Escena de la película, con Kate Winslet en primer plano. Fuente: wallstreetjournal

En Wall Street Journal entrevistan a Bernhard Schlink, el autor de la espléndida novela El lector, que ha sido llevada al cine con gran éxito gracias, evidentemente, a que tiene como protagonista a la bellísima moleskinerie y doble Globo de Oro Kate Winslet. Aquí tres preguntas referidas al libro y la película, como anticipo a su exhibición en Lima (si dios y las imprevisibles distribuidoras cinematográficas quieren):

The law students in the novel and the film project enormous moral superiority. What is the response today when your students study the actions of the World War II generation?
It's different. It has lost much of its emotional intensity because they didn't experience that generation directly.
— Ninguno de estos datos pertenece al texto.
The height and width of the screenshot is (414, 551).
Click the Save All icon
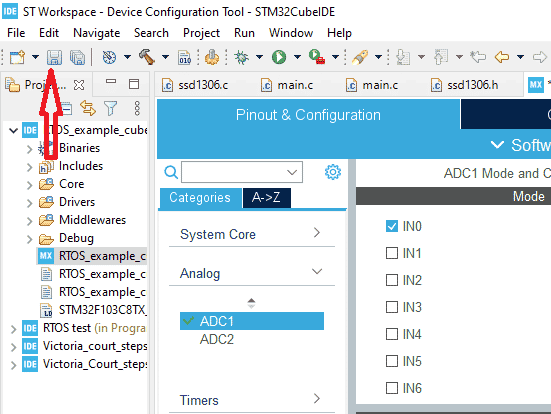pos(77,57)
They read about it and see movies about it, but for my generation the intensity of the moral superiority came from being entangled with the guilt of the older generation and having to decide how to deal with it. Do we distance ourselves? What is our own guilt? This emotional conflict isn't there for students who today learn and study about that time.
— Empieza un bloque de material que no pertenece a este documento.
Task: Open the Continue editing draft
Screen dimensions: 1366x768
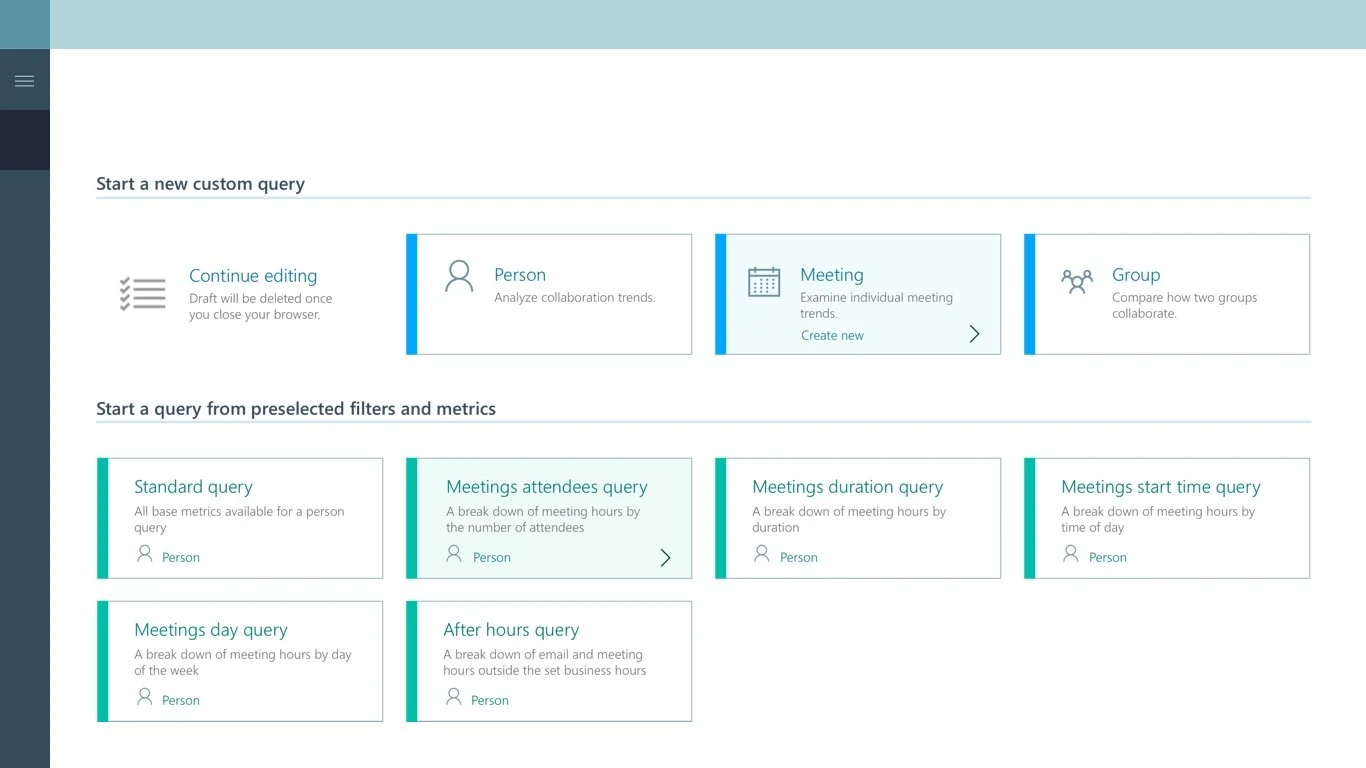Action: click(x=252, y=276)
One of the key scenes involves a moment where Hanna looks at the judge and asks what he would have done in her situation. In the movie, there is no answer. Was that a lost opportunity?
The judge was well trained and serious, a career judge who knew what it meant to reply. He wasn't secure enough, or hadn't thought deeply enough, to have an answer. That's because the answer isn't simple. Once you have entangled yourself in that kind of system, there is no solution for struggle within the system. You are stuck. She didn't understand what the job as a guard meant. But she began the job, and she did it with a lack of moral awareness.
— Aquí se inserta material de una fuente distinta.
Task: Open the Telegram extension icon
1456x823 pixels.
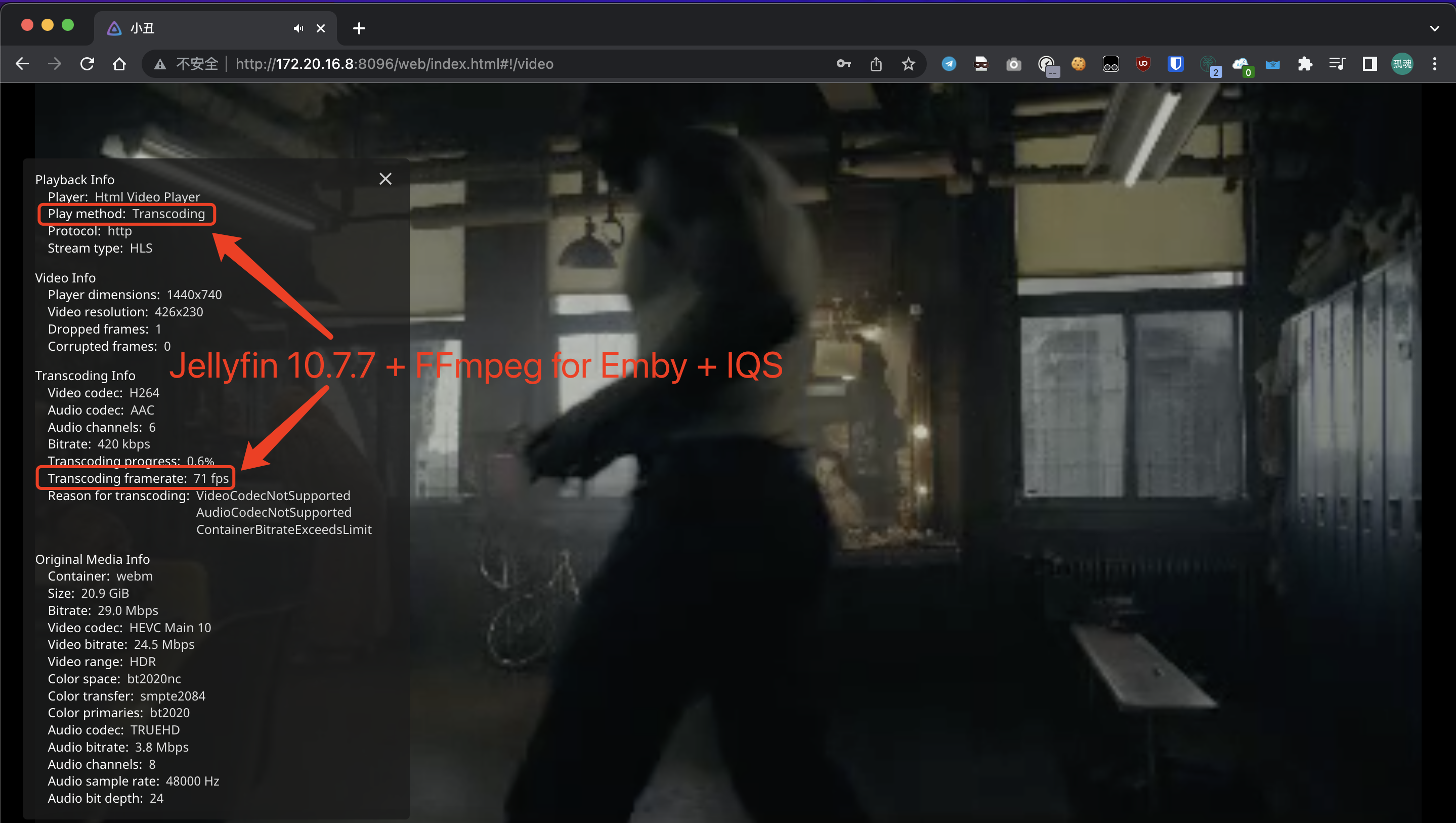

The movie follows the book's narrative closely, with the exception of the use of flashbacks. Did you worry about the possibility of confusing the audience?
It was an attempt to anchor the story in the here and now. It was also an attempt to explain the ending that David Hare, the script writer, gave the movie. The book ends with the protagonist finally writing down the story. That couldn't have been the end of the movie. So David invented an ending where the protagonist tells the story to his daughter. This is why he gave [scenes set in] the present a presence earlier in the film. I understood that and respected it. I think moviegoers are pretty movie-smart and won't get confused.